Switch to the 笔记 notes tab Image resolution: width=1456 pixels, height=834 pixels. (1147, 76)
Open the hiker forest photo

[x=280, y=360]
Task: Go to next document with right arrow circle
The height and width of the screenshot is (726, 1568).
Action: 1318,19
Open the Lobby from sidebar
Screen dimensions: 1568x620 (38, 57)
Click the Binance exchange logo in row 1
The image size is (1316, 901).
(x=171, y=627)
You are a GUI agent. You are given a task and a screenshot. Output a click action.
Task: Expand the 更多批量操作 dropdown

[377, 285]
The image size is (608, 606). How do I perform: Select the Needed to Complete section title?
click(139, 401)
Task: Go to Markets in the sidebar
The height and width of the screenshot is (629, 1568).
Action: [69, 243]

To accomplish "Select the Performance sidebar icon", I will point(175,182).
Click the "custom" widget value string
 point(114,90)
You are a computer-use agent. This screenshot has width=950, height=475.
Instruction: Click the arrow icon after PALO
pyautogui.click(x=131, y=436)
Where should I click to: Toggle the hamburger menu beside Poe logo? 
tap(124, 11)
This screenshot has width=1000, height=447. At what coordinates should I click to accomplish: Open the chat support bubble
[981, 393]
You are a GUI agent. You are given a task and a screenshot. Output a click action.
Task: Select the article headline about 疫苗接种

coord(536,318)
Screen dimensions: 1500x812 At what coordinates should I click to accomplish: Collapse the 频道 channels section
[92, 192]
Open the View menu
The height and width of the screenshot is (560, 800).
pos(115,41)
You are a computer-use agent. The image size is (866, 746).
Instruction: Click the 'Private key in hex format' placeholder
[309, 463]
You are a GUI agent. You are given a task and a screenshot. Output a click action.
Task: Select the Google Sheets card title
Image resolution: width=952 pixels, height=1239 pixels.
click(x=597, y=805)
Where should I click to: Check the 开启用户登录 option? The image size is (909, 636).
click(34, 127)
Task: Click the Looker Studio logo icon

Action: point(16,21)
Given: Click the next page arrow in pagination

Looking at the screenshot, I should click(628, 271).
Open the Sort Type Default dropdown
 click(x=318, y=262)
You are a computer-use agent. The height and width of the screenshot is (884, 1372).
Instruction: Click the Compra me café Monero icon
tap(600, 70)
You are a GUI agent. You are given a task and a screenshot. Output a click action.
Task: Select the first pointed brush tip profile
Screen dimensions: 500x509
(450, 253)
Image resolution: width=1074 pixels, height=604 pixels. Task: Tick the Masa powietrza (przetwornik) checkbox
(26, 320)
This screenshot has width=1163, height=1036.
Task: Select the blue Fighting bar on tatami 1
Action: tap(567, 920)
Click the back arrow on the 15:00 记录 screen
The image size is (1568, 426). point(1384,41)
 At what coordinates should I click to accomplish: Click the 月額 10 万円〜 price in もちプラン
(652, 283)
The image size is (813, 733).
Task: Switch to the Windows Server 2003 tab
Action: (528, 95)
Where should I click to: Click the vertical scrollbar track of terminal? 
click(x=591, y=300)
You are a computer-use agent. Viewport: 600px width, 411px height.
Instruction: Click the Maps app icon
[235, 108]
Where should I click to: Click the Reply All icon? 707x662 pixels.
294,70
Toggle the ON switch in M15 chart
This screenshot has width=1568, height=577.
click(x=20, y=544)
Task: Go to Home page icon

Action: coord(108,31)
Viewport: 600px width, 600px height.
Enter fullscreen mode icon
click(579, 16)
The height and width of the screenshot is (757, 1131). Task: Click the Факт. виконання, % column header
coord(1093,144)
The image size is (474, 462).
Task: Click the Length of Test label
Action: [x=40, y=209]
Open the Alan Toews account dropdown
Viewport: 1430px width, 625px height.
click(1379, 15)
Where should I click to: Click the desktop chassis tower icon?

- **BRIEF**
Duplicate the stretch of lines from the one containing "Viewport: 600px width, 600px height." through the one containing "click(1379, 15)", both included.

- **TASK SOLUTION**
Viewport: 600px width, 600px height.
Enter fullscreen mode icon
click(579, 16)
The height and width of the screenshot is (757, 1131). Task: Click the Факт. виконання, % column header
coord(1093,144)
The image size is (474, 462).
Task: Click the Length of Test label
Action: [x=40, y=209]
Open the Alan Toews account dropdown
Viewport: 1430px width, 625px height.
click(1379, 15)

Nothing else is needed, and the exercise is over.